Bis auf wenige Ansätze gehen die drei gewerblichen Bargeldakteure – Einzelhandel, Banken und Wertdienstleister – noch immer den Weg der Eigenoptimierung. Strategische Partnerschaften scheiterten bislang vor allem an mangelndem Vertrauen. Vertrauen ließe sich aber herstellen, wenn alle Beteiligten die notwendige Transparenz über die Bargeldbewegungen haben, die Sicherheit angemessen hoch ist und die Effizienz über die Zusammenarbeit gesteigert wird.


Marktreife technische Voraussetzungen

Wie selbstverständlich ist es heutzutage für jede Privatperson, den Bargeldbedarf am Automaten um die nächste Ecke zu decken. Auch Bargeldeinzahlungen von Noten und Münzen lassen sich vereinzelt in den SB-Standorten der Banken und insbesondere der Sparkassen vornehmen.
Auch für Gewerbetreibende in Deutschland steht nunmehr eine angemessene technische Lösung für die Bargeldeinzahlung zur Verfügung. Diese besteht aus intelligenten Einzahlungstresoren, sogenannten Retail-Deposits, die beim Einzelhändler stehen. Wie beim Geldautomaten werden diese Tresore über webbasierte Anwendungen online permanent überwacht.
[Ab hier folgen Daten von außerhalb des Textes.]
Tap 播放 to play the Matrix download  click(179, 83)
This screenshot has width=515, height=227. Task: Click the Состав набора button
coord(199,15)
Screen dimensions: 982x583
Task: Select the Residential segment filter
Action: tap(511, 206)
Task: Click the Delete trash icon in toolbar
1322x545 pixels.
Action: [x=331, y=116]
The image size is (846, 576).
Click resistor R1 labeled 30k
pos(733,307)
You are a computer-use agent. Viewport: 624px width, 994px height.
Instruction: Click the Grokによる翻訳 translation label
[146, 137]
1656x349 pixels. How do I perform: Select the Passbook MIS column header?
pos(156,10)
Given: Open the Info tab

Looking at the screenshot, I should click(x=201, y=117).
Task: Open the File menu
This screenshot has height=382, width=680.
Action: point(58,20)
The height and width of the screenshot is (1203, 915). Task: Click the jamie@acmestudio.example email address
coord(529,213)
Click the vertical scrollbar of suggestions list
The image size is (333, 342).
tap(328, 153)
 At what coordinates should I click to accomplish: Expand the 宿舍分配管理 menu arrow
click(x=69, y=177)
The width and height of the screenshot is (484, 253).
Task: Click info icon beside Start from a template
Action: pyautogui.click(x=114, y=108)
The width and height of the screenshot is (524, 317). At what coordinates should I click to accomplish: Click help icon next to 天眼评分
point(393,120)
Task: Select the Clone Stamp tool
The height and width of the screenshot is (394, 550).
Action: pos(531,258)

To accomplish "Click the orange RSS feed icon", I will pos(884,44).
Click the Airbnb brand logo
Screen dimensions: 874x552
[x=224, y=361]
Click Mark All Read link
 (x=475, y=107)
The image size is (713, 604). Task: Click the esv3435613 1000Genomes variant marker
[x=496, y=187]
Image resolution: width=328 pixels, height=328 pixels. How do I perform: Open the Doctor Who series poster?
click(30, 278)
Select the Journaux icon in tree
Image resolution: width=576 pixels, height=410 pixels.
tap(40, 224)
Mit den vorhandenen Informationen ist der Wertdienstleister in der Lage, je nach Füllstand die Abholung zu planen und technische Störungen sofort zu beheben. Sowohl Hardware als auch Software stehen der Technik der Banken in nichts mehr nach.


Argumente für Neue Wege

Insbesondere der Handel kann von diesem innovativen Produkt profitieren. Über das ihm zur Verfügung stehende Webportal erhält er Detailinformationen über seine Liquiditätssituation, die er bisher nicht oder nur mit erhöhtem Verwaltungsaufwand generiert hat. Dies kann bis zu einer konzernweiten Liquiditätssteuerung mit Vorteilen im Risikomanagement und der Senkung von Versicherungsprämien führen.
Die vorliegenden Umsatzdaten können über Schnittstellen der Buchhaltung und dem Controlling des Händlers zur Verfügung gestellt werden. Auch die Sicherheit wird durch die tagsüber jederzeit mögliche Abschöpfung aus den Kassensystemen erhöht. Hierbei ist nicht wie bisher eine Kontrollfunktion durch einen zweiten Mitarbeiter oder den Filialleiter notwendig, denn der Einzahlungstresor quittiert und prüft das Bargeld sofort. Ebenso entfällt die persönliche Übergabe an den Wertdienstleister. Denn der hat den Tresorbestand online im Blick und verfügt über einen gesicherten Zugang, ohne Mitwirkung der Handelsmitarbeiter. In Summe benötigt der Einzelhändler also weniger Zeit für sein Bargeldhandling und bekommt sofort nach Einzahlung in den Tresor eine Kontogutschrift.
Der zweite Gewinner sind die Wertdienstleister. Sie können sich als Systemdienstleister von ihrem bisherigen „Tanks and Guns“-Image lösen und neue Ertragspotenziale erschließen. Allerdings gelingt dies nur in Partnermodellen mit Banken und Sparkassen, denn ihnen selbst fehlt die Zulassung nach dem Zahlungsdiensteaufsichtsgesetz.
Die Banken und Sparkassen können die Beziehung zu ihren gewerblichen Kunden intensivieren und mit einer entsprechenden Strategie Neukunden gewinnen. Die oft nicht mehr auf die Entgegennahme von größeren Bargeldmengen ausgelegten Filialen werden gleichzeitig entlastet.


Fazit:

Eine integrierte Cash-Management-Lösung über eine strategische Partnerschaft der gewerblichen Bargeldakteure ist eine zeitgemäße Antwort auf die aktuellen Herausforderungen. Sie kann die absehbaren Kostensteigerungen begrenzen, die Sicherheit und Transparenz im Bargeldhandling erhöhen.